Head of the Bourbon Family
I sometimes like to play a little trivia at the bar. I’ll pull down, say, an Old Grand-Dad and ask if anyone knows the name of the man on the bottle. It’s not often that someone is able to get it right, so I offer this little bourbon tidbit now. The man on the bottle, in this case, is Basil Hayden.
Basil Hayden moved from Maryland to the Kentucky territory in the late eighteenth century, he was part of the first Catholic Church in Kentucky, and was an avid farmer distiller. He is credited with being one of the first to add cereal grains to his corn whiskey. Even to this day, Old Grand-Dad and Basil Hayden’s have some of the highest rye content allowable and can still be classified as a bourbon.
Recently I had the chance to sit down and drink some beer and whiskey with Max Wastler from the great blog All Plaidout and the brains behind the super cool Basil Haydens site. We talked for a while, both sharing embarrassing stories of drinking way too much bourbon in our youth. But I really wanted to get to know a little bit more about who Basil Hayden was. Max shared some of his knowledge with me.
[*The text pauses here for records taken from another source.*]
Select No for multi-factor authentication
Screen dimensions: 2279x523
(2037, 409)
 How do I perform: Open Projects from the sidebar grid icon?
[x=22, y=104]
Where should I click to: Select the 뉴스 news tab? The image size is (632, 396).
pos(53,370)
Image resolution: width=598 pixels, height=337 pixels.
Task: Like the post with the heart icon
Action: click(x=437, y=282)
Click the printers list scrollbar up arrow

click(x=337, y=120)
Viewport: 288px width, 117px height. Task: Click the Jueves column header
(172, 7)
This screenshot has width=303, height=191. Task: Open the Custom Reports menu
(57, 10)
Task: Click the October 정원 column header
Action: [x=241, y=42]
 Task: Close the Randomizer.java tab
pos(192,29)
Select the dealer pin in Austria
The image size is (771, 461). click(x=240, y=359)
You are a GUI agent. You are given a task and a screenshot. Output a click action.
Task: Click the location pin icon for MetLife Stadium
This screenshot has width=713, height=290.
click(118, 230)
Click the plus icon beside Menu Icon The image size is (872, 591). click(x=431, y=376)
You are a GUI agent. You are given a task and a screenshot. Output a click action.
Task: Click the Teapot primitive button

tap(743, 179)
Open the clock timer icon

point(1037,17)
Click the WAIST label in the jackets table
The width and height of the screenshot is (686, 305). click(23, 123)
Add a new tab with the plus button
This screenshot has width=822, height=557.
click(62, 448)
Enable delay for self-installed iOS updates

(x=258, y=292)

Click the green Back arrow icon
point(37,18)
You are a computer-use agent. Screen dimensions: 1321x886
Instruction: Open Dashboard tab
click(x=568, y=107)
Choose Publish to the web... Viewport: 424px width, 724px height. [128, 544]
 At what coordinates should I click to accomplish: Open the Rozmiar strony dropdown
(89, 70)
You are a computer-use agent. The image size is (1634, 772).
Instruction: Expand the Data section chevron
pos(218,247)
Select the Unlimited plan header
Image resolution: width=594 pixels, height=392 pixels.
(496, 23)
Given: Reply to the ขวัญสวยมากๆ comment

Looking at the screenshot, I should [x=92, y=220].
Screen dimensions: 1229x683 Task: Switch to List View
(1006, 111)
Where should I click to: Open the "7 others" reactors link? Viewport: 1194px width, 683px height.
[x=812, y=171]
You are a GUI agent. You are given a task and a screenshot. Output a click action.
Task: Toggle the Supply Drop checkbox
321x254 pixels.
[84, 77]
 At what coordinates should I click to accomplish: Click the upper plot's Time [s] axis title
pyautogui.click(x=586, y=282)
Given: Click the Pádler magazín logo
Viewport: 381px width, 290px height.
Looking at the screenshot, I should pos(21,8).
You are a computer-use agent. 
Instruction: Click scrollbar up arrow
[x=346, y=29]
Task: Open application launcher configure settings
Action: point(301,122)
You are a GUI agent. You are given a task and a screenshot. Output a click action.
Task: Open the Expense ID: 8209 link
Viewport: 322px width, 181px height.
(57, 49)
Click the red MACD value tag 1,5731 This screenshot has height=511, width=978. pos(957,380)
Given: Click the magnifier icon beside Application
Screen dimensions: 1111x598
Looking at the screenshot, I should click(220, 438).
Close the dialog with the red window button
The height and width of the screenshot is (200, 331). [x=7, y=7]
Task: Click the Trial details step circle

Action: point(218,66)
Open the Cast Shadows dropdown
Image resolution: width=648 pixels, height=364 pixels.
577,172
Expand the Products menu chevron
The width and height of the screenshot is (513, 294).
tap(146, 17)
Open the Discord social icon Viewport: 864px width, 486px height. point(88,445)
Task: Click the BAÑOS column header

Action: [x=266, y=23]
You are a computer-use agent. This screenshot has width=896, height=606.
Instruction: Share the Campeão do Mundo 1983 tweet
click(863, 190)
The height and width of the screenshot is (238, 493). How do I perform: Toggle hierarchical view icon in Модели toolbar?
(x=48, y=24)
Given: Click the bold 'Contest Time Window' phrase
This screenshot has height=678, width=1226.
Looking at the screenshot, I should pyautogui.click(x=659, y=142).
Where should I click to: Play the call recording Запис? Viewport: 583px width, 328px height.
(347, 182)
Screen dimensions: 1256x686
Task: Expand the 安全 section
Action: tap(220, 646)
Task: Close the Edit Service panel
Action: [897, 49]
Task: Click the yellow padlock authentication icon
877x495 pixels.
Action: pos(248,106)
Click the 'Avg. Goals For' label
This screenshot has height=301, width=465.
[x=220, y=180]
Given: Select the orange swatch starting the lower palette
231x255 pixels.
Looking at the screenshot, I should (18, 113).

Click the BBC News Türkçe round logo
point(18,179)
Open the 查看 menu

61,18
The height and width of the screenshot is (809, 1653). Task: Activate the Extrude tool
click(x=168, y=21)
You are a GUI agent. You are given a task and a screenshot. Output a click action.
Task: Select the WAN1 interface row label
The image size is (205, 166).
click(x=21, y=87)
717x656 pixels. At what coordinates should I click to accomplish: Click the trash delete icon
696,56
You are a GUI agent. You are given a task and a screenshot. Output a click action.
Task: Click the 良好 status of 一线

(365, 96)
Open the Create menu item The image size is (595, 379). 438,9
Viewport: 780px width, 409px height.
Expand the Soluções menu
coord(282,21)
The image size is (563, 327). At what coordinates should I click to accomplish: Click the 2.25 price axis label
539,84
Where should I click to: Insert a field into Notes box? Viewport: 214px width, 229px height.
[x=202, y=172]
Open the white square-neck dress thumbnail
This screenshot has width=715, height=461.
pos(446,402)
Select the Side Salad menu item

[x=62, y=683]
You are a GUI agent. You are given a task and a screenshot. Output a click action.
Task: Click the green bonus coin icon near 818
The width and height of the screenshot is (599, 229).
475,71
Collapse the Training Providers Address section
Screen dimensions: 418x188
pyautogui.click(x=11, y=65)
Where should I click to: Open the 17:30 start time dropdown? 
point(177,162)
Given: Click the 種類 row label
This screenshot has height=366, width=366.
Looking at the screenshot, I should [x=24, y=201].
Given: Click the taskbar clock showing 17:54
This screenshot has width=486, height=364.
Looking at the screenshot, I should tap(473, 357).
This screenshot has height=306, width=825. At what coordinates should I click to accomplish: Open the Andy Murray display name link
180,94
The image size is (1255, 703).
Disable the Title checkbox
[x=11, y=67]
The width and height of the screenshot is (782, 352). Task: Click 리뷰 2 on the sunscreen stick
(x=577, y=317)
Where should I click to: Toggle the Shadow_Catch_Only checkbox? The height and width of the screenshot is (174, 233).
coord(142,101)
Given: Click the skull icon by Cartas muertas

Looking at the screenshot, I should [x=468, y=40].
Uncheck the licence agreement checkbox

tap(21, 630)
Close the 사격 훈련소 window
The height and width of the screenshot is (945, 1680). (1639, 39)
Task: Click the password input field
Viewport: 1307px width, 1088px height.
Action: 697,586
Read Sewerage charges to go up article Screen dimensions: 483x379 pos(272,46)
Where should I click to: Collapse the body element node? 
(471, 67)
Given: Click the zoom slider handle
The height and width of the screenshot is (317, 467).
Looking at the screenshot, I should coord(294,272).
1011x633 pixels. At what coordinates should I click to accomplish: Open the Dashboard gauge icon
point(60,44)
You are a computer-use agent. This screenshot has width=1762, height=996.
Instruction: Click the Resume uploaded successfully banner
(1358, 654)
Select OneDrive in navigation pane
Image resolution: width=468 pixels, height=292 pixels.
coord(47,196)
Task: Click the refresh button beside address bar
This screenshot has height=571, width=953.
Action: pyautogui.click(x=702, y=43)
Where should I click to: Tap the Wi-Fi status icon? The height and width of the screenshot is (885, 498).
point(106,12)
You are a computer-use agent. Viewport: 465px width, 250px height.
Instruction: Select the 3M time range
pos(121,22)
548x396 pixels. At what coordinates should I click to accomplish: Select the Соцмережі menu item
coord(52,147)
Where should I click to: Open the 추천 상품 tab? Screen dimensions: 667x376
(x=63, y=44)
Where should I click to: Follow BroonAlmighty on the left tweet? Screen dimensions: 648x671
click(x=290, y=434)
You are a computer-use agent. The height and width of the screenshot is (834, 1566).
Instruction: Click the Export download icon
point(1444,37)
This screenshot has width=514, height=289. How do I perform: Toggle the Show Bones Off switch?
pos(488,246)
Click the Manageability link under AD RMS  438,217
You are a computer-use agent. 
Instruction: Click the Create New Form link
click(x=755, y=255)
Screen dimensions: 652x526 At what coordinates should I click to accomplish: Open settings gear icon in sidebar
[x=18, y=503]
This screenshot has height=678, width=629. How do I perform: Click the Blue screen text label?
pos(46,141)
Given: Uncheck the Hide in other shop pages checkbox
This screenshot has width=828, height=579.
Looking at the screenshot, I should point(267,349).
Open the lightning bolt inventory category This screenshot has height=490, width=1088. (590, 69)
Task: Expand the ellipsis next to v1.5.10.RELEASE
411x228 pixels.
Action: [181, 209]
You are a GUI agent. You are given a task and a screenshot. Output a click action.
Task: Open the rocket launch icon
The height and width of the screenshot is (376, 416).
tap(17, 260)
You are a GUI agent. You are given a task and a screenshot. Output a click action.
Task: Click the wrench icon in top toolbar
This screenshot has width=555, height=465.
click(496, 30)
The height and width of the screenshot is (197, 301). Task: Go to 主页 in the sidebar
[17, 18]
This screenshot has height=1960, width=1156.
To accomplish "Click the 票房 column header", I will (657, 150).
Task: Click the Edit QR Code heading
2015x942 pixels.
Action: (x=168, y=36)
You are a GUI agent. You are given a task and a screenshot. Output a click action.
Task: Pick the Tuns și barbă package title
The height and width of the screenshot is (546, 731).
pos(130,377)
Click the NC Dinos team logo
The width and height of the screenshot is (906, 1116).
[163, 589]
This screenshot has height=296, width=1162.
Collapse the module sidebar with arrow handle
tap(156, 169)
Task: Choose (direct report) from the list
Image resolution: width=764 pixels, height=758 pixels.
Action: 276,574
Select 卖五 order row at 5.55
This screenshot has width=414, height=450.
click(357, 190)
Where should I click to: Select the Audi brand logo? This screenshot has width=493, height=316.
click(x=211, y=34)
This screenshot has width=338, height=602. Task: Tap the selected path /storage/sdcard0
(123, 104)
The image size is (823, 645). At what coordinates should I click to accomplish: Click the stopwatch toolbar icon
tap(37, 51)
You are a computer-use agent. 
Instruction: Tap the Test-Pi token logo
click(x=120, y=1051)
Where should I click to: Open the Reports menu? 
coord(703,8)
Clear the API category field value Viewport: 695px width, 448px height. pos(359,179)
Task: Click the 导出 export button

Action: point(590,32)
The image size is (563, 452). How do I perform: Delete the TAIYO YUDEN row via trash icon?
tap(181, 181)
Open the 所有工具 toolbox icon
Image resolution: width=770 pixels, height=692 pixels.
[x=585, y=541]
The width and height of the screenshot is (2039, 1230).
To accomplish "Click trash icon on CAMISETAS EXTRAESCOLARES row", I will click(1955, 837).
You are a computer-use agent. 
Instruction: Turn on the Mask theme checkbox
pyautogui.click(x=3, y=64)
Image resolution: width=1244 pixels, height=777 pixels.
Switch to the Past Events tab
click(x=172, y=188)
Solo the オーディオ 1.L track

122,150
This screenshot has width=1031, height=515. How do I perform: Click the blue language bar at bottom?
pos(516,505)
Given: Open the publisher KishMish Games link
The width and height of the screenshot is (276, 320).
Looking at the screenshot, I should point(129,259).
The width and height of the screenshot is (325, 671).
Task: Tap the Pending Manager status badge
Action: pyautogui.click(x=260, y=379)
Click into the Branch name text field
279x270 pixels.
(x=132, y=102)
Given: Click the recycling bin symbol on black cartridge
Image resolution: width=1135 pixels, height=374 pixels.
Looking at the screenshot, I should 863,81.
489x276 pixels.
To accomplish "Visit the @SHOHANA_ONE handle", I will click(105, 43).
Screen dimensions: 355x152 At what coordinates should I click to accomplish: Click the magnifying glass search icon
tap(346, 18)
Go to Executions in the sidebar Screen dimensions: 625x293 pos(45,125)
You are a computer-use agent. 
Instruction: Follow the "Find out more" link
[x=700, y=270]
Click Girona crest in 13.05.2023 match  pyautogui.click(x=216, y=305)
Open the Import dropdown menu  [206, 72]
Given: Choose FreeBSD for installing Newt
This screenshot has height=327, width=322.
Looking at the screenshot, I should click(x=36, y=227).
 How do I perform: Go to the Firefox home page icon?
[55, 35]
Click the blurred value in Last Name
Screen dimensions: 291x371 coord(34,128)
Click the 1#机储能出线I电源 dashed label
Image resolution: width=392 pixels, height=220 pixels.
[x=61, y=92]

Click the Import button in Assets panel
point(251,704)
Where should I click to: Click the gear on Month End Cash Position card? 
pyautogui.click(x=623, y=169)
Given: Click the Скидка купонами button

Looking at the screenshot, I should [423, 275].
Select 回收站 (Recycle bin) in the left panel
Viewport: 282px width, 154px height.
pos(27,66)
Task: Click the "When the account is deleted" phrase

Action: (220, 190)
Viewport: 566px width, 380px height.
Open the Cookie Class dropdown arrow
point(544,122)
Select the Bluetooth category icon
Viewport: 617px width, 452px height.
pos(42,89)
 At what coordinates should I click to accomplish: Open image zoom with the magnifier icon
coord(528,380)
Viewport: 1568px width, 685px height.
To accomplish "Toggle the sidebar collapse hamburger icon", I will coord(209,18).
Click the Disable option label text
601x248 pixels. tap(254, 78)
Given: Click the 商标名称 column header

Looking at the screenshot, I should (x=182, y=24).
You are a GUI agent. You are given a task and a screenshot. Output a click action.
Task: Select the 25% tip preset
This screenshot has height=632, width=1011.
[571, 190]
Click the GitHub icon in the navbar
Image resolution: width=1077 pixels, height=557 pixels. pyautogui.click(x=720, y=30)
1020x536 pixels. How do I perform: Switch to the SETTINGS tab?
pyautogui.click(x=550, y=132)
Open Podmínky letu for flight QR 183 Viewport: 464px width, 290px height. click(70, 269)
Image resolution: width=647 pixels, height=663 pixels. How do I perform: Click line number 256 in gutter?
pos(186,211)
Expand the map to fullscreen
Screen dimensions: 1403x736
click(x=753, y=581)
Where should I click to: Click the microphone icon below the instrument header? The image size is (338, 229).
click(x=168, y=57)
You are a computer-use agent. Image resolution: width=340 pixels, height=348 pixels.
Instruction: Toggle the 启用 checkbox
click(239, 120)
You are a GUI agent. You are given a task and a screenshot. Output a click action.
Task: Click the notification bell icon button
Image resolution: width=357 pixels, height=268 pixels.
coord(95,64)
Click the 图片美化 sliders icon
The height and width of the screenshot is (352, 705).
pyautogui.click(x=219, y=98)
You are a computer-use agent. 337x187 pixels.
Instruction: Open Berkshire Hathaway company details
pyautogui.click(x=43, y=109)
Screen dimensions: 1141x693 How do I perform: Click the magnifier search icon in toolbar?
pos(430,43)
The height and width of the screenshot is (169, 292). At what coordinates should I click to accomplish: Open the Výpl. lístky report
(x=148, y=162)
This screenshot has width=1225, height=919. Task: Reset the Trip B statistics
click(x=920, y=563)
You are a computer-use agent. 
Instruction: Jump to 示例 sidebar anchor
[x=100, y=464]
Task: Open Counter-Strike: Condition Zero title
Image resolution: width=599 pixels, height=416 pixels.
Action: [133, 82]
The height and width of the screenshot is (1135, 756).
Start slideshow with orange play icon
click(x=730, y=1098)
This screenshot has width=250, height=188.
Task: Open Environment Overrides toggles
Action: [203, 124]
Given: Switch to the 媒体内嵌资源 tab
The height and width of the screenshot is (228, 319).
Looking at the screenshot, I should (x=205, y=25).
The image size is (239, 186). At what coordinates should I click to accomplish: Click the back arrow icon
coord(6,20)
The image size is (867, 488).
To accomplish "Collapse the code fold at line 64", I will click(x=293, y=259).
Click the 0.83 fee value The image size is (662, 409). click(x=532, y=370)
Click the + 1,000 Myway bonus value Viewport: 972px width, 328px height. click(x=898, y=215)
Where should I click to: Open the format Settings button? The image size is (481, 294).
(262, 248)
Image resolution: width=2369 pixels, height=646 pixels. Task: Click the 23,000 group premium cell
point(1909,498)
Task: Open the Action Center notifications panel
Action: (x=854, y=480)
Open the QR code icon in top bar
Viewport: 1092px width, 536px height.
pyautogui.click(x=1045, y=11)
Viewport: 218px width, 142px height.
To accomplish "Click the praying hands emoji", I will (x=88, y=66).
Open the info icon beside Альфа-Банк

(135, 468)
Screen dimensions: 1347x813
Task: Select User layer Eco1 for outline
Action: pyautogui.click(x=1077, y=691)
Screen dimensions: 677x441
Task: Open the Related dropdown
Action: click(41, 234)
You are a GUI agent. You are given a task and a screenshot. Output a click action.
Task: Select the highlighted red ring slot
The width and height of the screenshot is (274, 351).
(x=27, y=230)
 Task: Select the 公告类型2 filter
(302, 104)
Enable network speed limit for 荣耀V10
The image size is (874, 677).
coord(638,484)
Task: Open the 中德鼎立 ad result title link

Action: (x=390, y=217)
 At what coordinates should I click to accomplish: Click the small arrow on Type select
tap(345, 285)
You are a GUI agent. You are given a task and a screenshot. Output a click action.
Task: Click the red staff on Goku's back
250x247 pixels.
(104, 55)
Max shared a great story with me about Booker Noe, the longtime master distiller at Jim Beam and truly a pioneer and visionary in the bourbon industry. But like all these visionaries and pioneers we talk about, they are all just good-hearted gentlemen who just love whiskey. Max told me that when Booker would sip on a whiskey that wasn’t one of his, he would identify not by the company or brand on the bottle, but by the person responsible for making it. Fro example if he was drinking something from Heaven Hill, he would call it “Parker’s” or something from Wild Turkey, he would call it “Jimmy’s”. So it seems only fitting that after Jim Beam acquired the brand “Old Grand-Dad” from National Distillers in the 80s, they would put out a small batch version and name it for the person responsible for it, Basil Hayden.
Old Grand-Dad Bonded is still one of my favorites on the Whiskey for Drinking list, with it’s full rye heavy flavor – bottled at 100 proof, it is spicy with an unmistakable sweet bourbon finish. The small batch 80 proof Basil Hayden’s only accentuates the sweet aspect of it but while still maintaining enough spice and character to live up to it’s namesake. I hope you enjoy them both as much as I do.